Ethical Consideration
This study was approved by the Makerere University School of Public Health Research Ethics Committee (Protocol Number: SPH-2022-355) on 23.02.2023. We sought written permission from the authorities in the two districts, and permission to conduct the study from the Uganda Council for Science and Technology (Registration Number: HS2753ES).
Consent to Participate
All participants provided written informed consent. We used unique identifiers to ensure that the information collected was not linked to the participants. The study was conducted in accordance with the Helsinki Declaration of 1975, as revised in 2024.
Author Contributions
Conception: JN and FM, writing the proposal: JN, RKW, FCS, ENJ, JK, MLO, DN, MN Data analysis and interpretation: JN, ENJ, JK, MN Drafting the manuscript: JN. All authors reviewed and approved the final version of the manuscript.
Funding
This study was funded by NIH U54 award 1U54CA254518-01 (U54CA25458).

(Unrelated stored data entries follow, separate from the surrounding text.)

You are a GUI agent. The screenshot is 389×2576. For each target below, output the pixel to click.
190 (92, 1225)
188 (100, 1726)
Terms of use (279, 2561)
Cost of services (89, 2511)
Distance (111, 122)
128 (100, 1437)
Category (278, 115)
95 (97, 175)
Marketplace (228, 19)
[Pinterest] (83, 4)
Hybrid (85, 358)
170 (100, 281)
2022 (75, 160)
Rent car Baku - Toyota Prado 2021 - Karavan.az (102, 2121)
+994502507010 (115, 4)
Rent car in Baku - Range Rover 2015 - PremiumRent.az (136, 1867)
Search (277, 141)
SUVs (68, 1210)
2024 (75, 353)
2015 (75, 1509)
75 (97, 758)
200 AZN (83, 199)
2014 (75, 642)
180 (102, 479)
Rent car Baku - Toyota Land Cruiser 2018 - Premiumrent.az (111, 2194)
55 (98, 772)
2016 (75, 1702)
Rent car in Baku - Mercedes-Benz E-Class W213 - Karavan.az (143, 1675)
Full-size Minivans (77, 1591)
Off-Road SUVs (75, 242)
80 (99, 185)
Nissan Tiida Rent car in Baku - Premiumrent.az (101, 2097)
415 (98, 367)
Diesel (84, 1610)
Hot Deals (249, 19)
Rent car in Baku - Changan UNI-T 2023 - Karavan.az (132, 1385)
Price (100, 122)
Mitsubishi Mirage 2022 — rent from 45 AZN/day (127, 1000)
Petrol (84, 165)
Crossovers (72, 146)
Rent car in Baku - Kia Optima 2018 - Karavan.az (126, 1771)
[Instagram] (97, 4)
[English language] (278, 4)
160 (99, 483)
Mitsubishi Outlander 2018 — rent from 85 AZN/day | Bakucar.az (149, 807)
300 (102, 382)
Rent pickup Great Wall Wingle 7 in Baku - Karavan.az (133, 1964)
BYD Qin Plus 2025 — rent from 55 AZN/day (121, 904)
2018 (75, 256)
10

The research reported in this publication was also supported by the Fogarty International Center, the National Institute of Mental Health, and the Office of AIDS Research of the National Institutes of Health under Award Number D43 TW010037 which funded Juliana Namutundu’s PhD Scholarship. The content is solely the responsibility of the authors and does not necessarily represent the official views of the National Institutes of Health.
Declaration of Conflicting Interests
The authors declared no potential conflicts of interest with respect to the research, authorship, and/or publication of this article.
Data Availability Statement
Data in form of transcripts may be availed by the corresponding author upon request.